Brasília - A ressaca diplomática depois da visita de Barack Obama ao Brasil trouxe à terra firme indícios claros de que a presidente Dilma Rousseff deve retomar aspectos negligenciados pelo antecessor, Luiz Inácio Lula da Silva, especialmente em seu último ano de mandato. Saem de cena o Irã e o foco restrito nas relações com países do hemisfério Sul e voltam à cena os vizinhos regionais mais próximos, como Argentina e Paraguai, além dos Estados Unidos e da China. O quadro geral da diplomacia brasileira nos próximos quatros anos, no entanto, divide os especialistas. Perto do aniversário de 100 dias do governo Dilma, que se completam em abril, parte dos especialistas em política externa enxergam mudanças significativas em relação à era Lula. Outros veem poucas mudanças por ora. Mas um ponto é consensual: todos concordam que o Brasil não voltará a estreitar relações com o Irã em breve – algo que aliás causou grande admiração no governo Obama.

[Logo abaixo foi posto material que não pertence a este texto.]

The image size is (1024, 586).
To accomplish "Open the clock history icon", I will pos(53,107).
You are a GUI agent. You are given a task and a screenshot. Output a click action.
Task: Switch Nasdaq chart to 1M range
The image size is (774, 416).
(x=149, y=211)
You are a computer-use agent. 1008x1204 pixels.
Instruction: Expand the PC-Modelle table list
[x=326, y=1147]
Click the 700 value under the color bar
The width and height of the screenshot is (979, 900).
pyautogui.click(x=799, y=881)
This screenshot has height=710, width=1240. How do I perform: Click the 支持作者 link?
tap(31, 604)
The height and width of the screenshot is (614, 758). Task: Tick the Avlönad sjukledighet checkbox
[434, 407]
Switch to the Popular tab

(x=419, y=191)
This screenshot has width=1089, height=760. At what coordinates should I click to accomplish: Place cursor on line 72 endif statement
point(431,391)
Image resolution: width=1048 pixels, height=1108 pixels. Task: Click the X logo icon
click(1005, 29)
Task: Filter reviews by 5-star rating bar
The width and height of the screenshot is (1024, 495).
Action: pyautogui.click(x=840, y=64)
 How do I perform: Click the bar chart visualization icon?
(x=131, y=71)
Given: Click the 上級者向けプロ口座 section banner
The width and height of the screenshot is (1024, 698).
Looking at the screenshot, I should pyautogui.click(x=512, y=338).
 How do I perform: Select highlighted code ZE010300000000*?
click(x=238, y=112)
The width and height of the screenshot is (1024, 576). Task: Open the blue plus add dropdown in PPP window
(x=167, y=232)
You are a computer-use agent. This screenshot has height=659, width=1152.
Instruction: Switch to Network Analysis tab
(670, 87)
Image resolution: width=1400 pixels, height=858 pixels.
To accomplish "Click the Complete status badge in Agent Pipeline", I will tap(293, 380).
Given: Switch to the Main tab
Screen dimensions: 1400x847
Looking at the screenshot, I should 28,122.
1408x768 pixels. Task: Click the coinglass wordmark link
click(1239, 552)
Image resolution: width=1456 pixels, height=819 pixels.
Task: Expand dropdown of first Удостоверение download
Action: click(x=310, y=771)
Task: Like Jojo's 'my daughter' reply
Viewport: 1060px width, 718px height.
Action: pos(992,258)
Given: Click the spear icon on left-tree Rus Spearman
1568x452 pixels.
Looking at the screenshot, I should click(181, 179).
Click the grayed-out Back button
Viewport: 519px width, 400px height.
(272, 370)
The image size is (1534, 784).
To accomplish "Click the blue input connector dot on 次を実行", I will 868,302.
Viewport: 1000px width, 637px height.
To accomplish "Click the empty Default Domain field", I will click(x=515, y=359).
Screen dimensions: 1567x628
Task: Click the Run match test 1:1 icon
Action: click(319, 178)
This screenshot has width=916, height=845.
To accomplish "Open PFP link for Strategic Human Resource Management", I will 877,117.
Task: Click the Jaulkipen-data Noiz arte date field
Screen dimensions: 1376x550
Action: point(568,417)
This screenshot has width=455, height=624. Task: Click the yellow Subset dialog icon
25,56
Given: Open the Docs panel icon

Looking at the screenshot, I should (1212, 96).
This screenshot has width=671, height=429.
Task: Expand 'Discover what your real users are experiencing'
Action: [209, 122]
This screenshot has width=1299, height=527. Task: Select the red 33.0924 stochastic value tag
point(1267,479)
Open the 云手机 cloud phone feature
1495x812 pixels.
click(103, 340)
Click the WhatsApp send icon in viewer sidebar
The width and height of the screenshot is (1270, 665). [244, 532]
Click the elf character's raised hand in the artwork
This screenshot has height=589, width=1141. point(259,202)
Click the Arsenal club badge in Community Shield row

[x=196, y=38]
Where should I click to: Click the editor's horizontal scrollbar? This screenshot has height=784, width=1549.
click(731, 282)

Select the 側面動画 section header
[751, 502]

Segundo Magnoli, a nova linha da diplomacia brasileira que Dilma e Patriota começam a traçar provoca divergências internas no governo. O grupo contrário às mudanças nas relações entre o Brasil e os Estados Unidos, recorda Magnoli, é encabeçado por Marco Aurélio Garcia, que era assessor de Lula na política externa e mantém o cargo no governo Dilma. Integravam o grupo o chanceler de Lula, Celso Amorim, que deixou o governo, e Samuel Pinheiro Guimarães, ex-ministro da Secretaria de Assuntos Estratégicos e agora com um cargo na estrutura de governança do Mercosul. “Há uma guerra surda dentro do governo e da diplomacia sobre o futuro das relações entre Brasil e Estados Unidos”, analisa.
Para o cientista político David Fleischer, as pequenas diferenças na política internacional brasileira têm fundamento nos modelos de gestão da presidente e do antecessor. “ Dilma trata com mais pragmatismo e gerencia os assuntos, está mais fixada em questões econômicas, deixando ideologia e politicagem de lado. A aspiração ao Conselho de Segurança, no entanto, não mudou”, afirma. A tendência é que nos próximos meses Dilma dispense os encontros mais políticos e menos práticos, especialmente com o venezuelano Hugo Chaves e o boliviano Evo Morales, a Garcia e Patriota. “O posicionamento do Brasil no Conselho de Segurança na questão da Líbia, por exemplo, seguiu a linha tradicional da política brasileira, de autodeterminação e não envolvimento em assuntos internos de outras nações, que vem desde o início do século passado praticamente”, diz o doutor em política internacional Virgílio Arraes, da Universidade de Brasília (UnB).
Sem intervenção
Embora tenha sido criticada internacionalmente, a postura reticente da diplomacia brasileira em relação à intervenção militar na Líbia segue a tradição do país nas relações exteriores inscrita até mesmo na Constituição. O artigo 4º do texto constitucional estabele que o Brasil se rege nas relações internacionais pela autodeterminação dos povos e não intervenção. "Em toda a sua história recente, o Brasil só abandonou essa política duas vezes. A primeira em São Domingo, em 1965, e a segunda no Haiti, em 2004, por questões relativas ao interesse brasileiro em um assento no Conselho de Segurança da ONU", explica o professor do Departamento de História da Universidade de Brasília (UnB) Virgílio Arraes.